## [Documento fuente]
————
Mi reacción no fue muy templada, aunque no dejé de ser amable. Le conté aquello de que el saber no ocupa lugar y que resulta grato estar al corriente de lo que pasa en el mundo. Pero insistió, pugnaz, el condenado, quizá retado por mi tono anterior: y a ti para qué te vale saber lo que pasa en Alemania. Ya se me estaba gastando una virtud de la que ando escaso últimamente, la paciencia. Reuní la que me quedaba y subió un poquito mi tono. A ver, respondí, seguro que tú te sabes de pe a pa la alineación del Real Madrid o del Barcelona, y yo te puedo plantear que para qué te vale eso, y hasta puedo yo mismo darte la respuesta: para nada. Si te pregunto cómo se llama el actor que hacía de portero en aquello de “Aquí no hay quien viva” o cuál es el nombre de la novia de Casillas, me vas a dar esos datos la mar de orgulloso, y yo no sostengo que esté mal conocerlos, pero afirmo que eso sirve para menos que enterarse del debate que los alemanes tienen ahora mismo a propósito de un Presidente del país que les salió un poco rana. ¿A que tú desconoces el nombre del Presidente de Alemania? Picado, como corresponde, me replicó que no, pero que no veía gran utilidad en saber eso. Así que contraataqué: pues verás, cuando mañana acabes una carrera y en alguna empresa o institución importante y seria te citen para una entrevista de trabajo, no te van a pedir que les digas el segundo apellido del Guaje Villa, sino que querrán averiguar si sabes lo que pasa en el mundo y si eres capaz de dar alguna explicación de unas cuantas cosas importantes, si hablas idiomas, si tienes alguna idea sobre arte o literatura, si sigues los debates de la política, si estás al tanto de los grandes conflictos internacionales, y así. Como el chaval es muy buen tipo y bien listo, decidió dejar nuestro diálogo en este punto, y quién sabe si quedó pensándolo o si se consoló con el muy hispánico “hay gente pa to”.
Luego leí en El País una tribuna sobre el papel de las humanidades en el mundo actual, en la enseñanza y la cultura. No me pareció el no va más de la claridad ni muy afortunado su manejo de la ironía, pero me quedé con la copla y a eso vamos ahora.
————
## [Líneas extraídas]
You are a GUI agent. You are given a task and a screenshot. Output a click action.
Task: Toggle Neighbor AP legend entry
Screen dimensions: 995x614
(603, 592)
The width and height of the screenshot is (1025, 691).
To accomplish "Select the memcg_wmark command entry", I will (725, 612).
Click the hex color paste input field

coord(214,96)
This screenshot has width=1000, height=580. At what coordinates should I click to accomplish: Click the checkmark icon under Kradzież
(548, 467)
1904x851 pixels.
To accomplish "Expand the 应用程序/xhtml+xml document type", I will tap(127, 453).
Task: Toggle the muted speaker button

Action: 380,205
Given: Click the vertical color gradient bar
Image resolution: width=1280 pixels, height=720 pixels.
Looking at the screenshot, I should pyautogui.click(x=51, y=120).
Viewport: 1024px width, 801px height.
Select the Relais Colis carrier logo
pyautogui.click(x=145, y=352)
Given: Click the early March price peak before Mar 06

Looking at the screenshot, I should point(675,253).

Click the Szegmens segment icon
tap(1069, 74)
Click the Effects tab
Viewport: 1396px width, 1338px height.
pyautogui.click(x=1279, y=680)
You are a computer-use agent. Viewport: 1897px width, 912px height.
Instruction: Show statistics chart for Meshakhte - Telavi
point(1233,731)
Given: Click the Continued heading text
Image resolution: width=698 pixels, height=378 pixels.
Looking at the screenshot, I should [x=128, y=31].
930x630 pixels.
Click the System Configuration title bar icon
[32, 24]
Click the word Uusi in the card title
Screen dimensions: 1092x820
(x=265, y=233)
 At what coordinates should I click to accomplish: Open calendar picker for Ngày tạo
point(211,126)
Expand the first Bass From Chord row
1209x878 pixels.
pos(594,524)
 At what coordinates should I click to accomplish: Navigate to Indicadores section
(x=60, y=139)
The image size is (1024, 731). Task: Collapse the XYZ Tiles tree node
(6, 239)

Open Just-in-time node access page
————
## [Tareas a realizar]
[a] Enumera todo lo que, según el documento fuente, querrán averiguar en una entrevista de trabajo de una empresa o institución importante y seria.
[b] Indica si cada afirmación concuerda con el documento fuente: (i) el narrador leyó en El País una tribuna sobre las humanidades; (ii) el chaval conocía el nombre del Presidente de Alemania; (iii) la tribuna le pareció al narrador muy clara. Responde sí o no y cita las palabras que lo deciden.
[c] Traduce al inglés, por favor, esta oración del documento fuente: "Ya se me estaba gastando una virtud de la que ando escaso últimamente, la paciencia."

## [Respuestas]
[a]
- Si sabes lo que pasa en el mundo
- Si eres capaz de dar alguna explicación de unas cuantas cosas importantes
- Si hablas idiomas
- Si tienes alguna idea sobre arte o literatura
- Si sigues los debates de la política
- Si estás al tanto de los grandes conflictos internacionales

[b]
(i) Sí: "Luego leí en El País una tribuna sobre el papel de las humanidades en el mundo actual, en la enseñanza y la cultura."
(ii) No: "me replicó que no, pero que no veía gran utilidad en saber eso."
(iii) No: "No me pareció el no va más de la claridad"

[c] I was already running out of a virtue I've been short on lately: patience.